The study published by the British Journal of Nutrition suggests that vegetables should play an important role in the “weaning process”.

What you decide to feed your baby during the first 15 days of introduction to solid food, more commonly known as the “weaning period”, is an important decision for any mother.

A typical problem for expat mums is that they may not be able to get hold of the typical baby food from their home country once they have moved abroad. This means that not only will they have to get used to different brands and types of baby food, but also they must adapt to a different approach to weaning.

A recent study published by the British Journal of Nutrition compared examples typical “weaning” foods in different countries. The results show that introducing vegetables to your baby’s diet during the weaning period is definitely a smart move. Your baby is more likely to be willing to try new foods and maintain a healthy diet later in life.

We thought it would be interesting to do some research for soon-to-be expat mums to find out which countries have the best, worst and weirdest baby food options.

The Best


Vegetable soup, Portugal

The traditional weaning foods in Portugal generally involve mixed vegetable soups. This is a great option to help children transition from liquid to solid foods while benefiting from an array of vegetables.

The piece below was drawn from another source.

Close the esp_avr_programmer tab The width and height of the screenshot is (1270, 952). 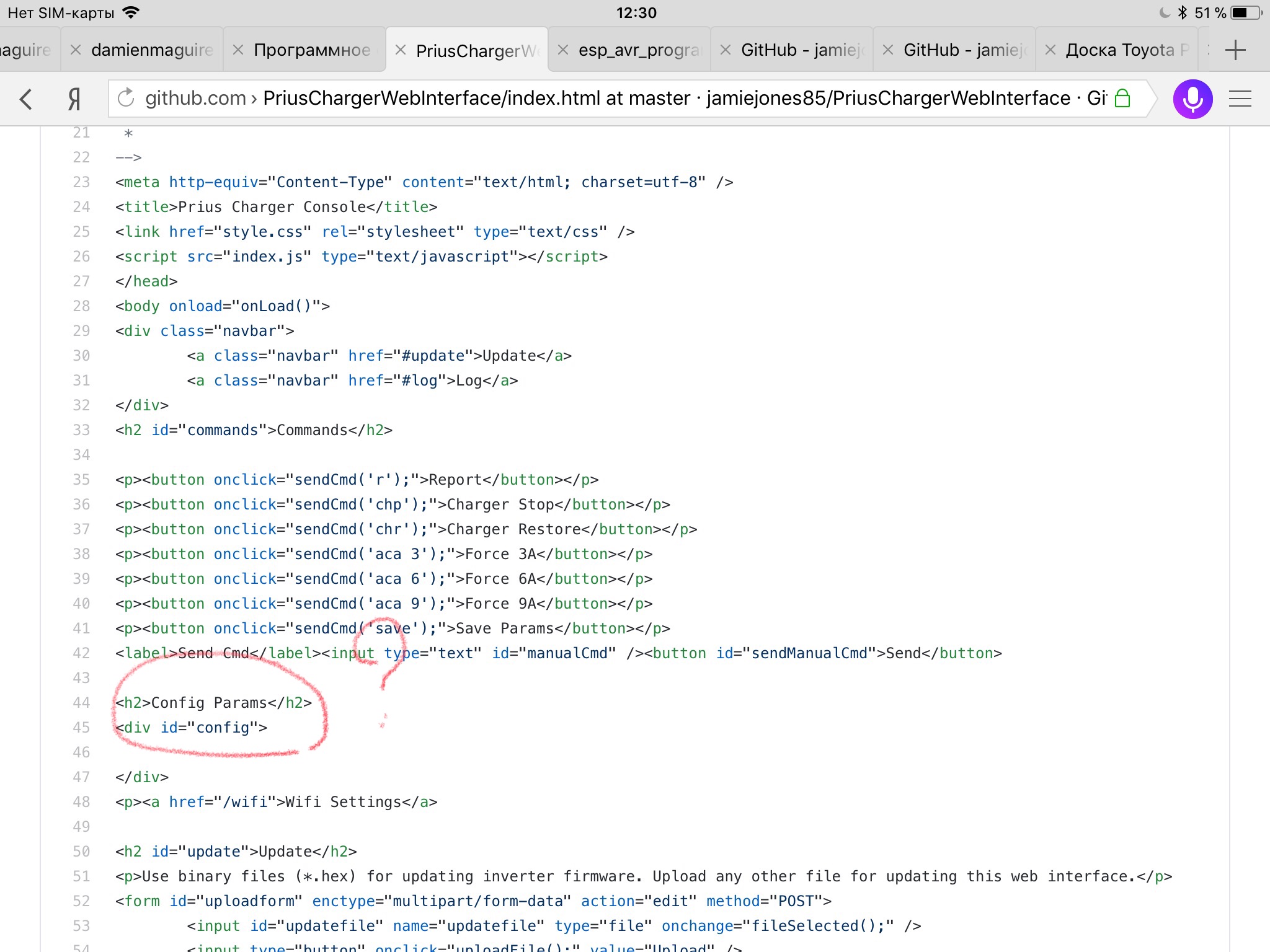[563, 50]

The results of the study show that Portuguese school children, most of whom had been weaned onto solid foods through vegetable-based meals, consume the most vegetables compared to any other country in Europe. Furthermore, these children were more likely to like the taste of healthier food products when trying them for the first time.

The Worst


Baby rice, UK

Baby rice is made by mixing rice flour with water, milk or formula to create a kind of porridge. Although baby rice will have no adverse effects on your children (so don’t worry if that is what you are feeding them!) the results suggest that it might not be the best food to give your baby during the weaning period.

The study found that UK children who consumed baby rice were much more likely to dislike, or simply refuse to eat, different vegetables when offered to them. This is perhaps due to the dull starchy flavour and/or texture of the rice limiting the development of the child’s palette.

The Weirdest


Seal blubber, Alaskan Inuits

The Inuits believe that their diet is superior to that of western society. In order to survive the harsh climates in Alaska, their diet must be full of energy in order to keep the body warm and strong. This diet has been extended to their children.

While most parents will ease their children into their solid diets, Inuits waste no time by feeding their babies seal blubber during the weaning process. Blubber is the thick layer of fat directly under the skin of all marine mammals. Being naturally soft, blubber is easy for babies to consume, making it a good choice for their first solid food. The blubber is often served with seaweed, another popular choice among Inuits, and usually followed by wild herbs, roots and berries.

Is there a right way to wean?

Sarah McMullen, head of research and quality at the National Childbirth Trust (NCT) says: “Food preferences can develop in very early life and getting babies off to a good start with healthy nutrition and eating habits can have lifelong benefits”.

If you are raising a baby in a new country, it’s a good idea to research the foods which are most commonly used during the weaning process to find out if this is a style that you want to adopt. Once you have found out this information, it will be easier to locate the baby food in the local supermarkets or alternatively to find the ingredients to recreate it at home. Copying what the natives feed their children during the weaning period may turn out to be a very smart move for any expat mother.